## Task brief
Return, word for word, everything in the records below from the line containing "Screen dimensions: 850x486" down to the end of the records, omitting the pictures.

## Material
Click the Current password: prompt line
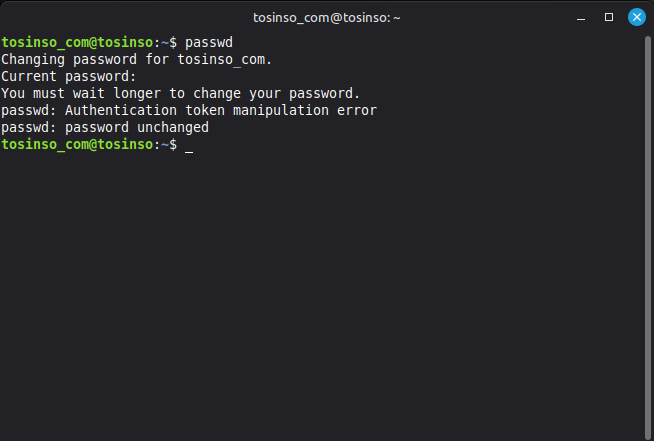654x441 pixels. click(68, 77)
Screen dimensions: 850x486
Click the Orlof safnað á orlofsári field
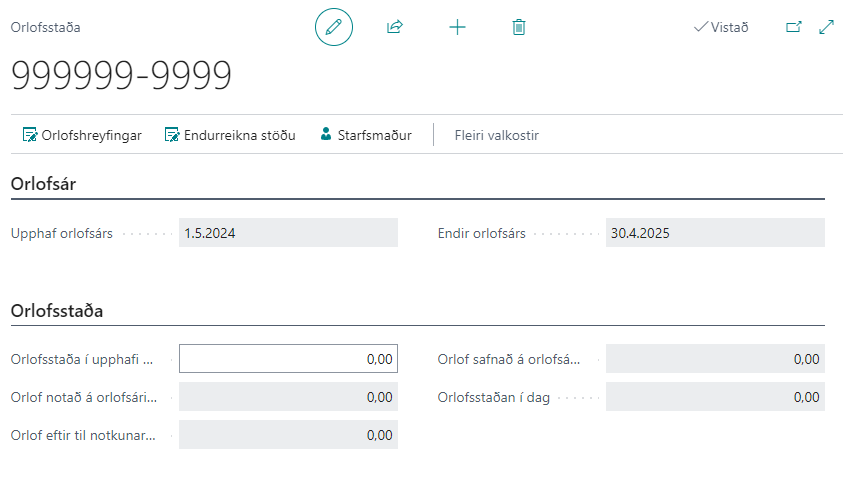pyautogui.click(x=715, y=359)
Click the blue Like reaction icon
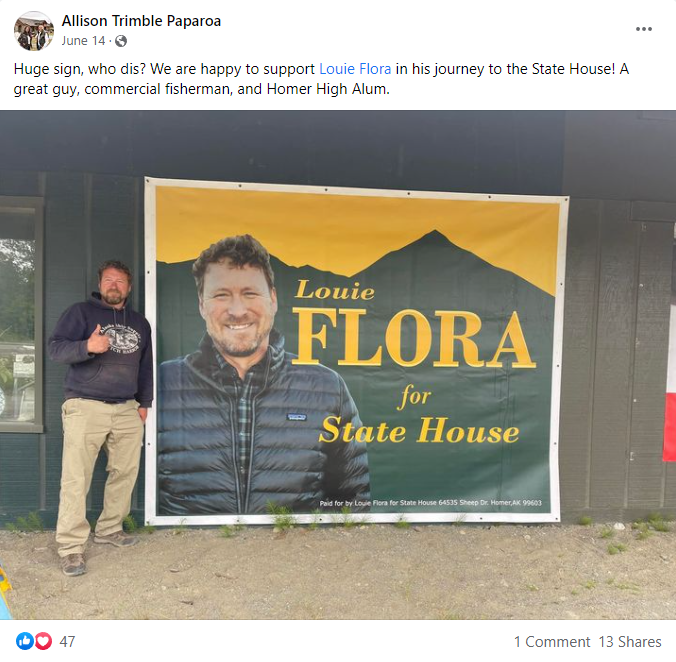Image resolution: width=676 pixels, height=662 pixels. (25, 641)
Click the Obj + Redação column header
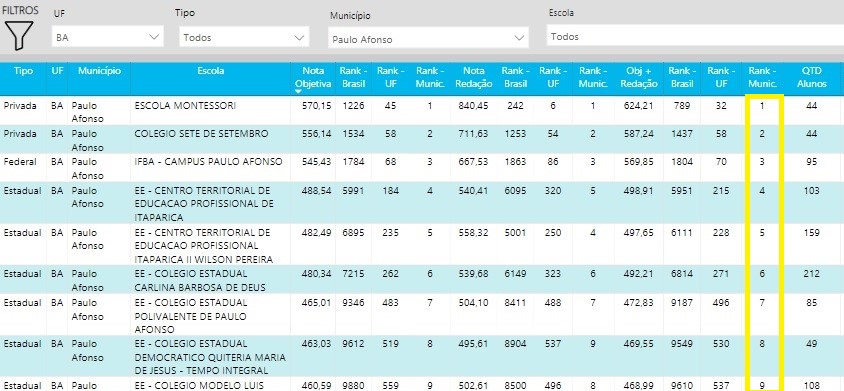Image resolution: width=844 pixels, height=391 pixels. click(x=642, y=77)
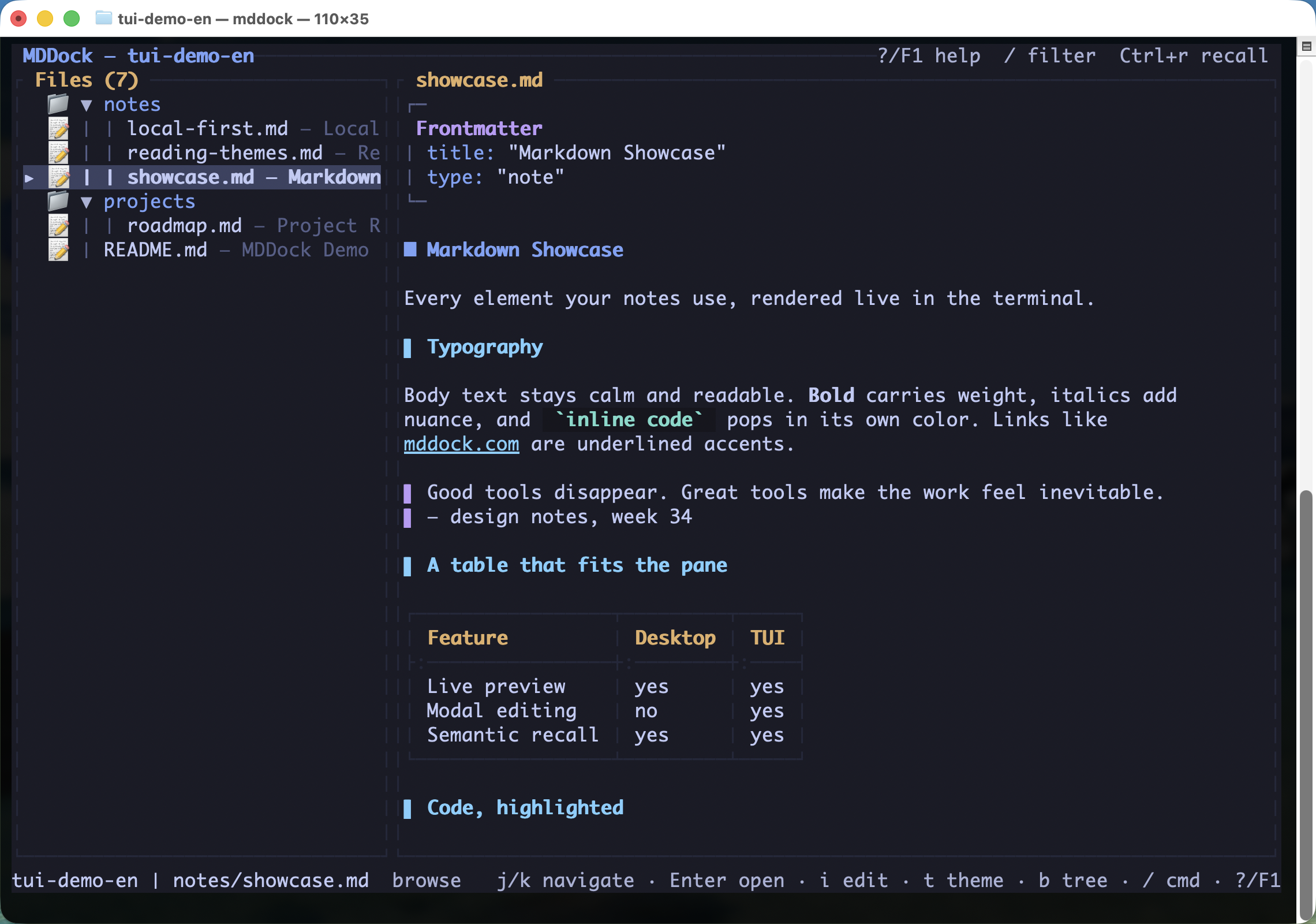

## Exercise answer
Screen dimensions: 850x486
Click the Orlof safnað á orlofsári field
pyautogui.click(x=715, y=359)
Click the blue Like reaction icon
Image resolution: width=676 pixels, height=662 pixels. (25, 641)
Click the Obj + Redação column header
Image resolution: width=844 pixels, height=391 pixels. click(x=642, y=77)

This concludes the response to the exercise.